Bug 1473523

Summary: Got "500 Internal Server Error" when watch bindings and instances of apigroup servicecatalog.k8s.io
Product: OpenShift Container Platform Reporter: Jordan Liggitt <jliggitt>
Component: MasterAssignee: Jordan Liggitt <jliggitt>
Status: CLOSED ERRATA QA Contact: Weihua Meng <wmeng>
Severity: medium Docs Contact:
Priority: medium    
Version: 3.7.0CC: aos-bugs, chezhang, chuyu, deads, dmace, dma, eparis, ewolinet, jforrest, jliggitt, jokerman, mmccomas, wjiang
Target Milestone: ---   
Target Release: 3.7.0   
Hardware: Unspecified   
OS: Unspecified   
Whiteboard:
Fixed In Version: Doc Type: If docs needed, set a value
Doc Text:
Story Points: ---
Clone Of: 1472148 Environment:
Last Closed: 2017-11-28 22:05:05 UTC Type: Bug
Regression: --- Mount Type: ---
Documentation: --- CRM:
Verified Versions: Category: ---
oVirt Team: --- RHEL 7.3 requirements from Atomic Host:
Cloudforms Team: --- Target Upstream Version:
Embargoed:
Bug Depends On: 1472148    
Bug Blocks:    

Description Jordan Liggitt 2017-07-21 05:17:38 UTC
+++ This bug was initially created as a clone of Bug #1472148 +++

Description of problem:
After enable service-catalog console, go to the project overview page, then got "500 Internal Server Error" in devtools for watching bindings and instances api, and page show "server connection interrupted".

Normal api resources such as BC, IS don't have the problem.


Version-Release number of selected component (if applicable):
# openshift version 
openshift v3.6.151
kubernetes v1.6.1+5115d708d7
etcd 3.2.1


How reproducible:
always

Steps to Reproduce:
1. Install openshift with service-catalog and enable service-catalog console
2. Create a project
3. Go to project overview page 

Actual results:
Got "500 Internal Server Error" in devtools and page show "Server connection interrupted"

Expected results:
Should not got this error.

Additional info:

--- Additional comment from weiwei jiang on 2017-07-18 03:36 EDT ---



--- Additional comment from Jessica Forrester on 2017-07-18 08:30:11 EDT ---

Reassigning since all the other websockets are working in the console and this is specific to the svc catalog websocket connections.

@weiwei can you confirm this server was installed using the ansible installer? Are those websocket connections going to the same hostname as the working websockets?

We will need master logs from during this time to debug and possibly also logs from the svc catalog containers. Will need this to figure out if this is an aggregator problem or a svc catalog problem.

====

> **Problem**
In the bug report, which etcd version is listed?

====

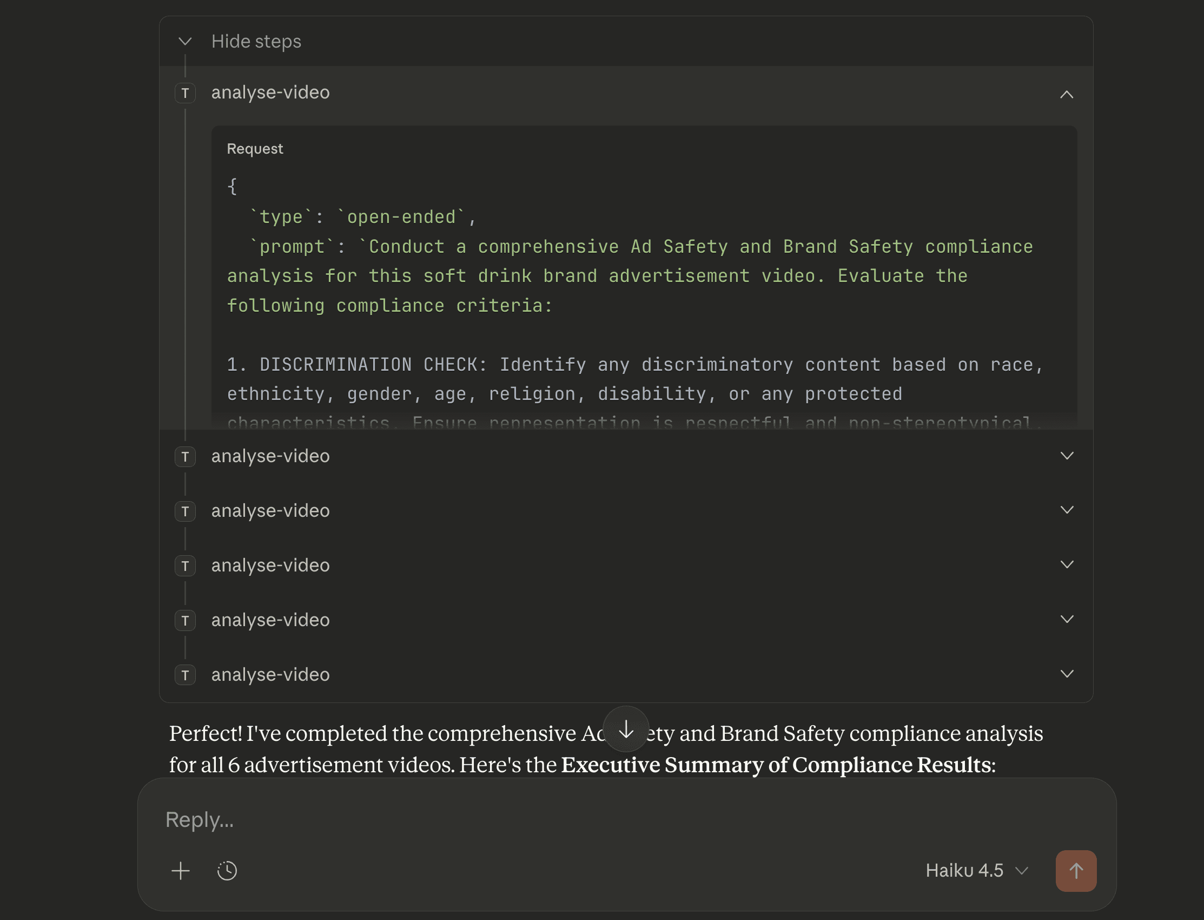Image resolution: width=1204 pixels, height=920 pixels.
Task: Click into the Reply text field
Action: point(547,820)
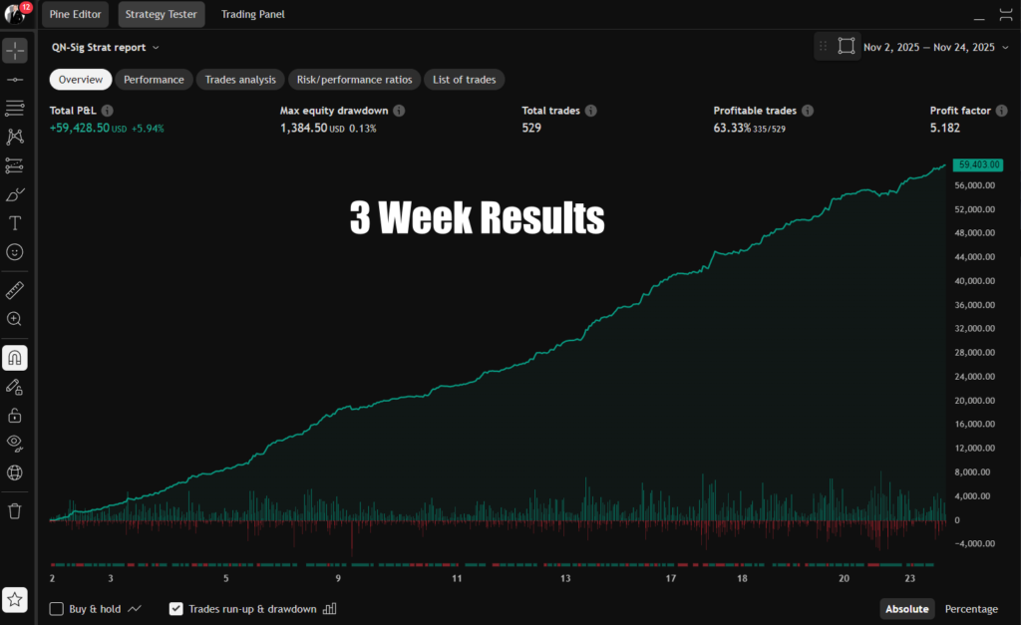This screenshot has height=625, width=1021.
Task: Choose the brush drawing tool
Action: coord(15,194)
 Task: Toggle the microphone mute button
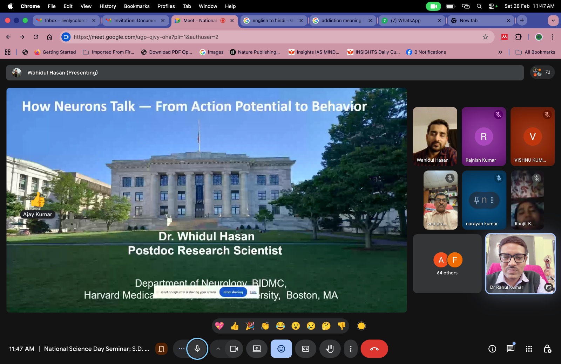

====

> **Right answer**
3.2.1